Wednesday, July 02, 2003

On the relative cheapness of travelling.



A point was raised today on a mailing list I subscribe to but seldom comment on, the Academic Elitists, which piqued my interest - possibly because I was so busy with the daily humdrum of attending calls, dispatching mails, invoicing, helping some poor guy who was doing robot installations at our new factory get his car towed after it had broken down some miles away from 'downtown', that I needed something completely different.

Markus pointed out the attention Markus Drake's latest venture into freeriding had gotten in Helsingin Sanomat, and how he felt Drake's political integrity was waivering by not standing by his acts - essentially denying that he had anything to do with this peculiar act of economic subversion, a sophisticated, web-enabled form of thievery. I felt much the same; if you're going to endorse crime, then do it openly, like you've done it before!

The whole demand for free public transportation is absurd from a national perspective. Just how fair would it be towards those students living in, say, Haapajärvi, whose scant income in the form of study grants from the government does allow them to pay the lower rents, but leaves them wanting at the end of the month because they have to own a car to get anywhere in a town where 5 kilometers is practically next door?
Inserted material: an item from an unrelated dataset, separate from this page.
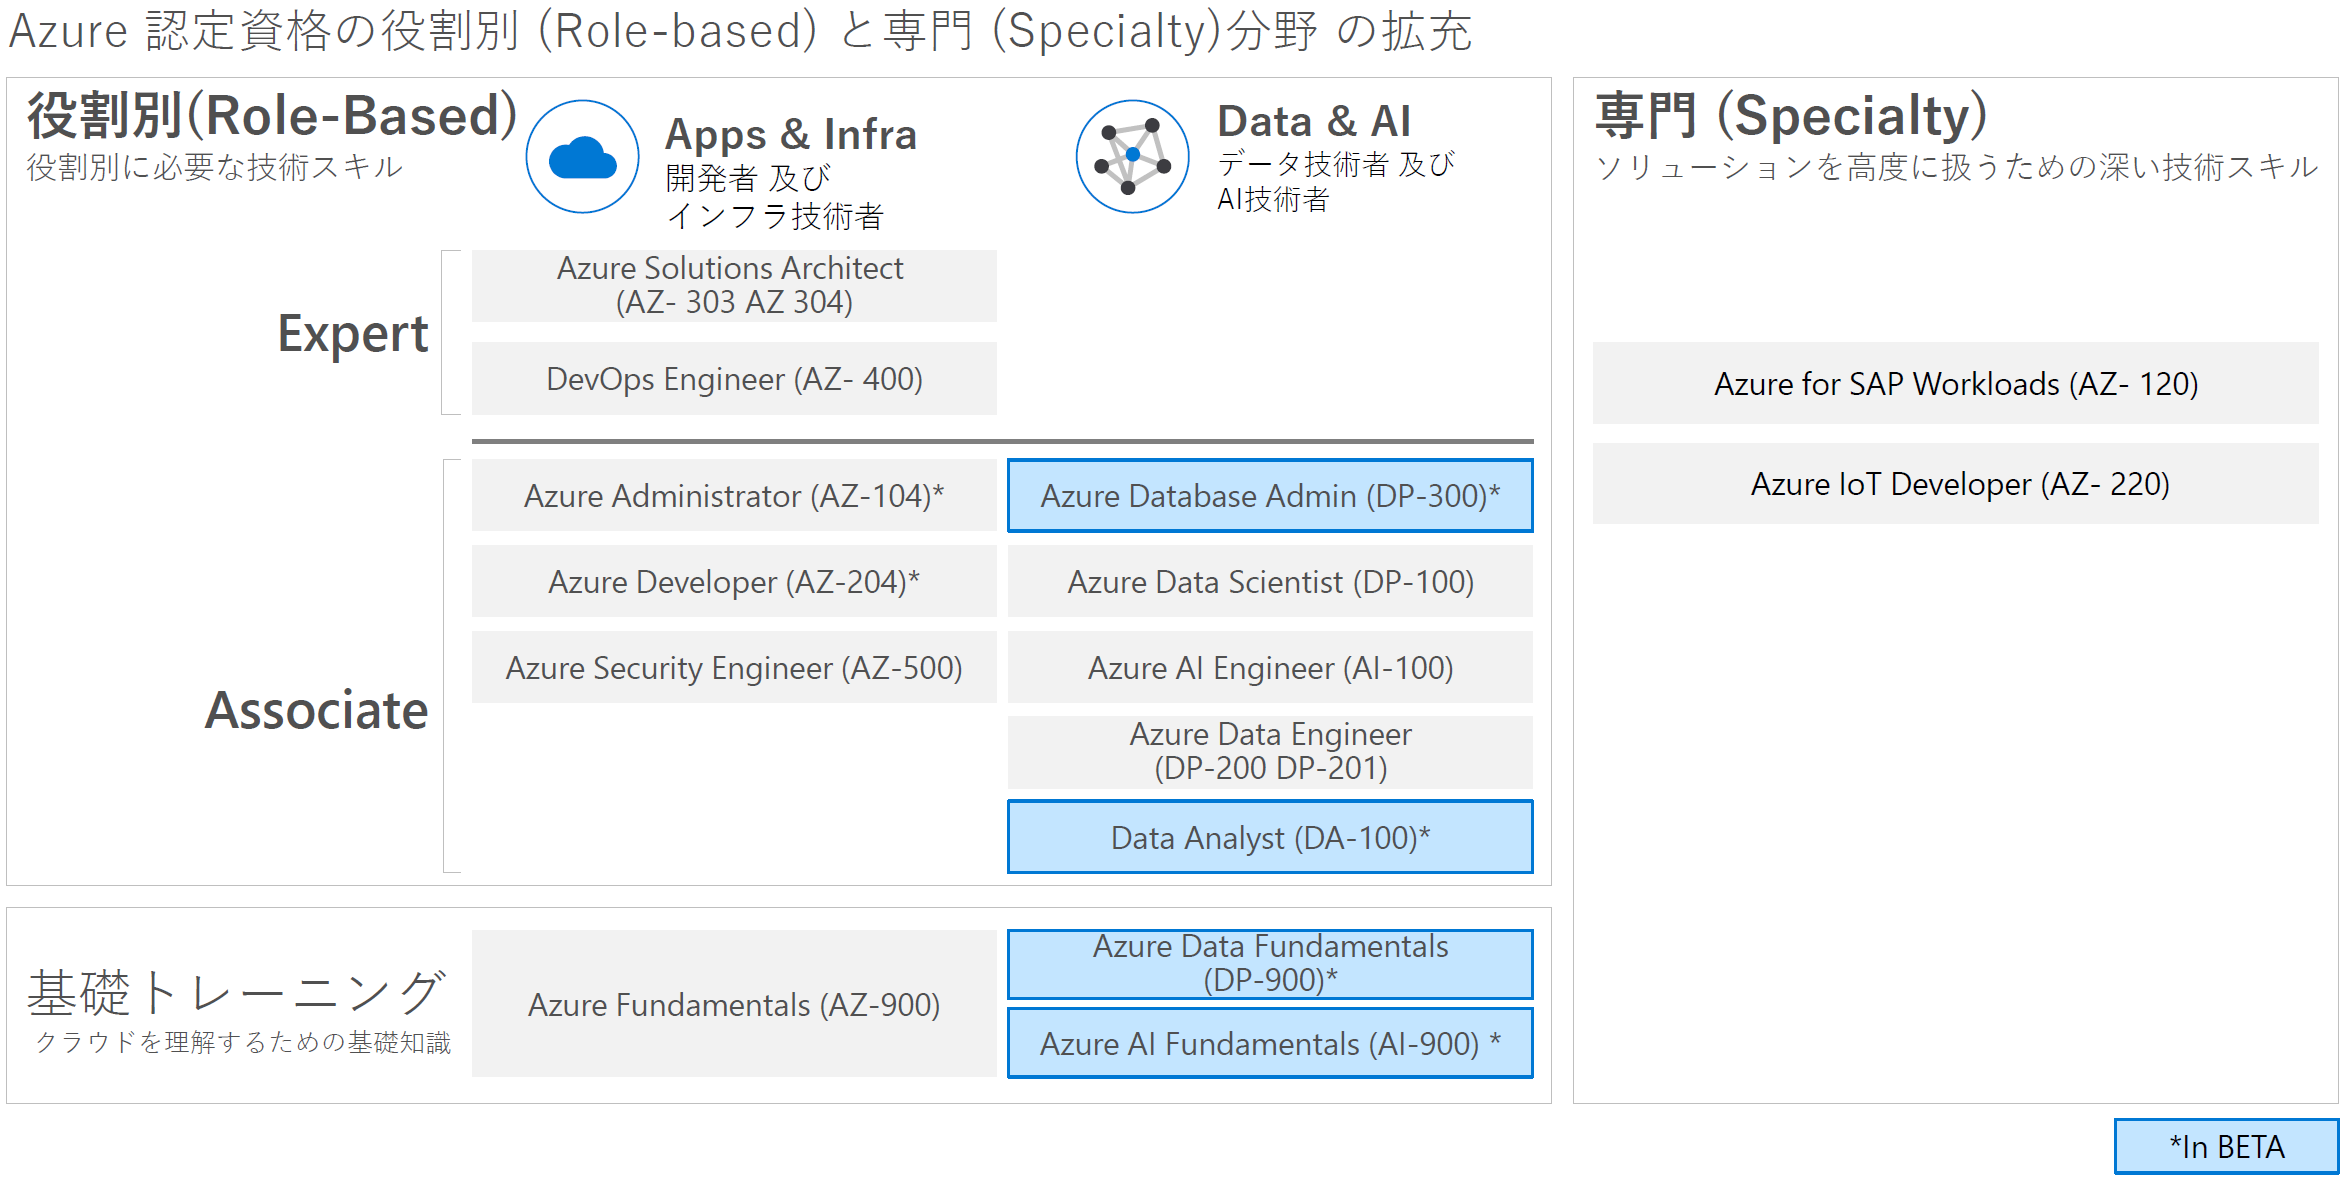The image size is (2349, 1185).
Task: Select Azure Fundamentals (AZ-900) box
Action: pos(733,1005)
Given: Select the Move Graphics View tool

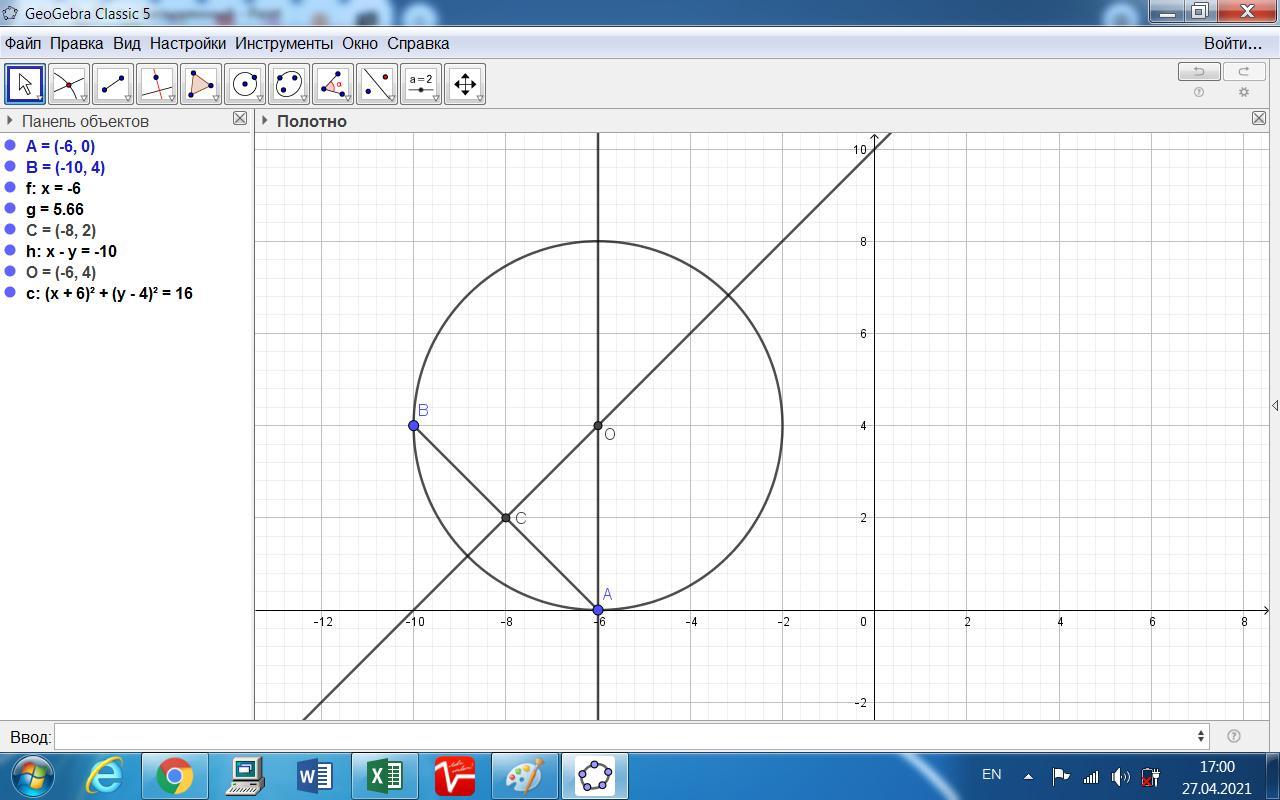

I'm all for public transportation, but just like any other service or good, it does have a price and I don't see why it should be subsidised so heavily as to make its consumer price null. This would generate more demand, granted, but if the higher income classes are already driving their cars to work and elsewhere anyway, a lower price will increase demand very little. If we're going to prioritise spending in big cities like Helsinki, already struggling with budget deficits, let's keep the money in education and healthcare, both of which enable social mobility.

Just as a side remark, by my quick and dirty math we're only paying about half the real cost of transportation whenever we pay for our tickets or monthly passes - those of us that DO pay, that is - and that's without capital expenses, which are pretty steep in a rail-dependent city like Helsinki!

My father once did the math for car ownership, given a middle-size family saloon, purchased new and traded in after 5 years at 150 000 km. The result: back then, 50 000 FIM, running and capital costs included. And some people really have no alternative, if they choose to have a job. Suckle on that, Markus Drake.